NA CORRENTE, NAS CORRENTES,
por Pedro Vieira (*)
Caramba, é preciso um grande atrevimento para andar a glosar o Paredes (Carlos) e as Correntes (D’Escritas) no mesmo título, isto vindo de alguém com propriedade e presenças nos tops e pergaminhos reconhecidos ainda se tolera, mas neste caso estamos na presença de um extraterrestre que se prepara para dar um ar da sua graça de mochila às costas, sendo que a diferença (em relação a outros extraterrestres) é que dispensará o disco voador e chegará de veículo da CP, sempre é mais económico e o défice é o que se sabe, um extraterrestre que não procurará escravizar os humanos incautos nem pretenderá fundar uma religião para a qual se sintam atraídas as estrelas de cinema ibero-americanas, as de Hollywood já têm com que se entreter e o L. Ron Hubbard nem sequer foi convidado, outras línguas, outras Correntes, quando um com as suas, e estas decorrem na Póvoa de Varzim, local onde estive num par de ocasiões, e repare-se que abandonei o discurso na terceira pessoa (tenho pavor de ser confundido com um futebolista, embora estimasse muito a minha caderneta de cromos da época 1982/83 que trazia a estampa do Washington, central temível do Varzim SC cujo nome sempre me fascinou), dizia, à Póvoa já fui mas as recordações são difusas, estão ancoradas na primeira metade da década de 1980, altura em que parte das minhas férias de Verão eram passadas a norte na desconcertante praia da Apúlia, capital do mar gelado e areias negras e procissões ao sabor da maré, já para não falar na nortada, mãe, que toldos são aqueles enterrados no chão?, sem saber que aquelas famílias faziam parte do grupo dos avisados, gente que transportava sempre consigo os milagrosos guarda-ventos, quanto a nós era chicotada de meia-noite, para enrijar e formar o carácter e amaldiçoar o Verão à moda do Minho, mas eis que um dia alguém se lembra de guinar para a Póvoa (a avó, contrariada, gostava de estar em linha recta com a Braga natal) e eu cheio de fé na mudança, uma fé que se estilhaçou em dois tempos ante o mar tão grande, sai daí, Pedro, eu de corpito anafado de frente para as vagas, não podes ir ao banho, Pedro, e a areia a fazer lembrar berlindes, um gigantesco jogo do guelas, corta.

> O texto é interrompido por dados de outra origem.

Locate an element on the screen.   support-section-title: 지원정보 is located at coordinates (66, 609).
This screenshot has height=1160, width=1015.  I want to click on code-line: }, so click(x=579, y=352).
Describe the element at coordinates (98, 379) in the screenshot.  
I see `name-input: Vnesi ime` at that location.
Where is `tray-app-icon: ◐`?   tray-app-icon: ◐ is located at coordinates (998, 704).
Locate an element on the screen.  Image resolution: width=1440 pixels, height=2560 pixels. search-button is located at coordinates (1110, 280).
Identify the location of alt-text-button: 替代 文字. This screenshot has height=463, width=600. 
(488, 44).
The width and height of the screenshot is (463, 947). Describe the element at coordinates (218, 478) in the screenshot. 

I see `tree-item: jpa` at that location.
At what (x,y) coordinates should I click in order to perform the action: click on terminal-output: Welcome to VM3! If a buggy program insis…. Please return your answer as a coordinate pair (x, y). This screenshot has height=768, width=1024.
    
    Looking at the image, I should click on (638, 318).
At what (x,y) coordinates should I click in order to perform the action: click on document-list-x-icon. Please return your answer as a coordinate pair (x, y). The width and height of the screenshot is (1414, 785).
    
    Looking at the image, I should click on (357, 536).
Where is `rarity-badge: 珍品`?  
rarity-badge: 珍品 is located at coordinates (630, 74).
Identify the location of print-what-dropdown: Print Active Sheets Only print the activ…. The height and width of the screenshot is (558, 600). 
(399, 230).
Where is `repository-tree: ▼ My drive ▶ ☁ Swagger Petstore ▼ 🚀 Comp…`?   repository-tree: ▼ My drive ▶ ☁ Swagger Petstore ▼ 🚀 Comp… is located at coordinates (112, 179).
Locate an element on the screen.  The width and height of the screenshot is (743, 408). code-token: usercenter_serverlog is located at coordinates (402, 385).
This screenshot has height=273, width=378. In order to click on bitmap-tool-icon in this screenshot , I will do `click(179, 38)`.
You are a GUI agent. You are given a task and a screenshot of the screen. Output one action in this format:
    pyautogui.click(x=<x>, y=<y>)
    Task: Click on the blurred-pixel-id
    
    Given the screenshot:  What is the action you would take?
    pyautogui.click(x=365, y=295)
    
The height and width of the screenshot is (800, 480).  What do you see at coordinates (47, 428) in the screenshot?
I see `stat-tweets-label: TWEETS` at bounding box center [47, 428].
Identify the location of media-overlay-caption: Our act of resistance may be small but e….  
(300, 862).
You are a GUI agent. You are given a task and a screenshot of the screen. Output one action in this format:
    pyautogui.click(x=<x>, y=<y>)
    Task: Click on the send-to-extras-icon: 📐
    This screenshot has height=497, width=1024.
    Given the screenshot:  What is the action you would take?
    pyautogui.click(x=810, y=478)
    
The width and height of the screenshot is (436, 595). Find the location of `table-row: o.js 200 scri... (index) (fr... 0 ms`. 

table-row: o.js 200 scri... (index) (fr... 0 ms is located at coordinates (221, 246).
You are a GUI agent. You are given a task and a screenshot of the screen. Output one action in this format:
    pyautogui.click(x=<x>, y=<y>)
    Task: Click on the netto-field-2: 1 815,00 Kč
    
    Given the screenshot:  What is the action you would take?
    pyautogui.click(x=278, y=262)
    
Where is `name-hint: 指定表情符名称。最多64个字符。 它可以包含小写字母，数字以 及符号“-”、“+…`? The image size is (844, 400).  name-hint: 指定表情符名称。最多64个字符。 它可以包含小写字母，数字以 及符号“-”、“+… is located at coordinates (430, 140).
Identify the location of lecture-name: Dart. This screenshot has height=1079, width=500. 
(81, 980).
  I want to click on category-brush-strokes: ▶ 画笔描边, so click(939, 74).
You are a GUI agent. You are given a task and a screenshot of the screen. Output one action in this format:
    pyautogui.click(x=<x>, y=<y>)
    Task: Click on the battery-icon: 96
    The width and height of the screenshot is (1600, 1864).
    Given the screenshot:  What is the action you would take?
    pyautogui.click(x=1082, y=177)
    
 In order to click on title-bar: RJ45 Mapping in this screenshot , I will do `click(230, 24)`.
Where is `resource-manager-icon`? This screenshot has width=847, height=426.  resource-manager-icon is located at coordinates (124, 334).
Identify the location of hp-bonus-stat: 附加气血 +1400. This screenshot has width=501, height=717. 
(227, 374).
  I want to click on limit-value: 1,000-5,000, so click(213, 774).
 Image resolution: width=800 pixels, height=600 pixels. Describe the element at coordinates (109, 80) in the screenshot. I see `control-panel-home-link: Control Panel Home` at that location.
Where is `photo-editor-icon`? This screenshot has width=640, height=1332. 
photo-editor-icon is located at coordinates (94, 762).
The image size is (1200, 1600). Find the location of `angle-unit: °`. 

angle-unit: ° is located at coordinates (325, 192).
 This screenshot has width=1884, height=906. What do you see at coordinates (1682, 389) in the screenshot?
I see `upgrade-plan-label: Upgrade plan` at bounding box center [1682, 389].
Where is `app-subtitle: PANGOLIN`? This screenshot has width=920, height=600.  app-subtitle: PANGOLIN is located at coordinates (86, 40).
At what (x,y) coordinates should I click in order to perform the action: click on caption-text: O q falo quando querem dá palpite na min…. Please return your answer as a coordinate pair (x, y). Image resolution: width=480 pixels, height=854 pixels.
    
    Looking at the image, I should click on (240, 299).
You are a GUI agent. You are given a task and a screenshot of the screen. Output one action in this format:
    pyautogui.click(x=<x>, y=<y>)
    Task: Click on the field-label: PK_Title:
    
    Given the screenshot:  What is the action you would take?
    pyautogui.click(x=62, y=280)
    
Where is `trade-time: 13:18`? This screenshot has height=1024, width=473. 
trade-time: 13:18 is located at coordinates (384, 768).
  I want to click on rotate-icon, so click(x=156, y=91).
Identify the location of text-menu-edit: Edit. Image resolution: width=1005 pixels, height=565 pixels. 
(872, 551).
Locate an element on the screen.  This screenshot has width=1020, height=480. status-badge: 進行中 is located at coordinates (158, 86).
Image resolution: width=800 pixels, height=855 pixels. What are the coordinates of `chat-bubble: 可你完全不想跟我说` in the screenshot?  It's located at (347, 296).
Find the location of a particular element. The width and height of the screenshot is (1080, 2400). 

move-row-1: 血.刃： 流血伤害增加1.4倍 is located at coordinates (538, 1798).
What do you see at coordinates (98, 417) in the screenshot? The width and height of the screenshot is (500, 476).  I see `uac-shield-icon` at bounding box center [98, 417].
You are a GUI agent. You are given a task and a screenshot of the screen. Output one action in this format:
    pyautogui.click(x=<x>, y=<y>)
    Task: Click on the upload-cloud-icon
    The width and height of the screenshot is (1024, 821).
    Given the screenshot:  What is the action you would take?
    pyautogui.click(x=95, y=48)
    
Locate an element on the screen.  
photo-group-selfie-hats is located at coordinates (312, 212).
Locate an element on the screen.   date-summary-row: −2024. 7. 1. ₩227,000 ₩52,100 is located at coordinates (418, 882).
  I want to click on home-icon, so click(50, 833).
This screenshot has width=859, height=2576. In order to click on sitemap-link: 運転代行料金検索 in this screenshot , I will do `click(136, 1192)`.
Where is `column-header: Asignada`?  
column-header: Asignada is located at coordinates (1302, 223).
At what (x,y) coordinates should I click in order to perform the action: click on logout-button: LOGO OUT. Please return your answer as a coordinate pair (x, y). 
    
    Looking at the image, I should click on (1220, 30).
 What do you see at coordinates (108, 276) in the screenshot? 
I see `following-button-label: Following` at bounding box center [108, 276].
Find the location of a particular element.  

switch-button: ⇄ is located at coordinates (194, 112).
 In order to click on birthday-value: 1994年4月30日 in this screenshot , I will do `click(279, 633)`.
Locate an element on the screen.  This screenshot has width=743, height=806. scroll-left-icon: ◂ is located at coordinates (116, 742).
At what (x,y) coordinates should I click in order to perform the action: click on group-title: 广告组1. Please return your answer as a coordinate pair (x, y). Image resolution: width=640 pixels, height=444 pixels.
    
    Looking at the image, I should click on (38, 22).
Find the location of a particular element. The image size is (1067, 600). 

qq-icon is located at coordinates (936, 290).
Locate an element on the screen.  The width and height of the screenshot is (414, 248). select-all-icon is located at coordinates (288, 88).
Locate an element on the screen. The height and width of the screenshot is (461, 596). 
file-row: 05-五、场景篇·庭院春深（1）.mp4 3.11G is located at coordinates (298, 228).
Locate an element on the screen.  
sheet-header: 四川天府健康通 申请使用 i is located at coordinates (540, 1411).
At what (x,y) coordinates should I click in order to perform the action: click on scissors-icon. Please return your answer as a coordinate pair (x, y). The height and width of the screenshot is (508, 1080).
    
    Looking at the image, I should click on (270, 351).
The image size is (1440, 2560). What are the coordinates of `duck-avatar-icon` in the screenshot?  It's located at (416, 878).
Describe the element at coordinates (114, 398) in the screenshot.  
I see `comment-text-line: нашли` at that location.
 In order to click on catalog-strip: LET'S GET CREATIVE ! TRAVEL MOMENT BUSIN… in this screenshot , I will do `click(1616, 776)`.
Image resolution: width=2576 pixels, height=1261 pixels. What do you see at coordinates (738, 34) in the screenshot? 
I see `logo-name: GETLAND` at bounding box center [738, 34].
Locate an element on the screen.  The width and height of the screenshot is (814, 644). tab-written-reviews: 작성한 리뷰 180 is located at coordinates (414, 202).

Noutra ocasião, uma visita para ver chegar o pelotão da Volta e eu que nem sequer sei andar de bicicleta, corta. Fast forward.
Com o passar dos anos, e já depois de dar o corpo ao manifesto no negócio do livro, a Póvoa começa novamente a povoar o meu imaginário, desta vez sem areia praça de touros casino mar cavado, as Correntes isto, as Correntes aquilo, fornadas de escritores a agruparem-se a 300 quilómetros de distância e eu a sentir uma inveja surda a crescer, é feio, não corresponde à minha formação cristã mas é humano como o catano, pardon my French como dizem os americanos, e a Internet que só piora as coisas, dos blogues então é melhor não falar, ufanos no retratar das mesas, dos lançamentos, das conferências, dos episódios pícaros (diabos me levem se algum dia vou esquecer o episódio da banana contado pelo Moacyr Scliar), as Correntes cada vez mais incontornáveis, aliás, as Correntes já dispensam adjectivações, as Correntes, ponto.
Na 11.ª edição estarei presente, de portátil à ilharga e mesa de desenho pronta a disparar, disposto a retratar um mundo que assusta e que fascina, um mundo encorpado, pejado de letras travessões histórias, de marés cheias de força, de vagas nas quais farei por mergulhar de cabeça. Não podes ir ao banho, Pedro. Isso é que era doce.
(*) Pedro Vieira, natural de Lisboa, livreiro, ilustrador e blogger, trabalha no grupo Almedina e é ilustrador residente da revista LER. Mantém o blogue pessoal irmaolucia e participa no blogue colectivo Arrastão. Está a escrever o seu primeiro romance, a ser publicado pela Quetzal Editores.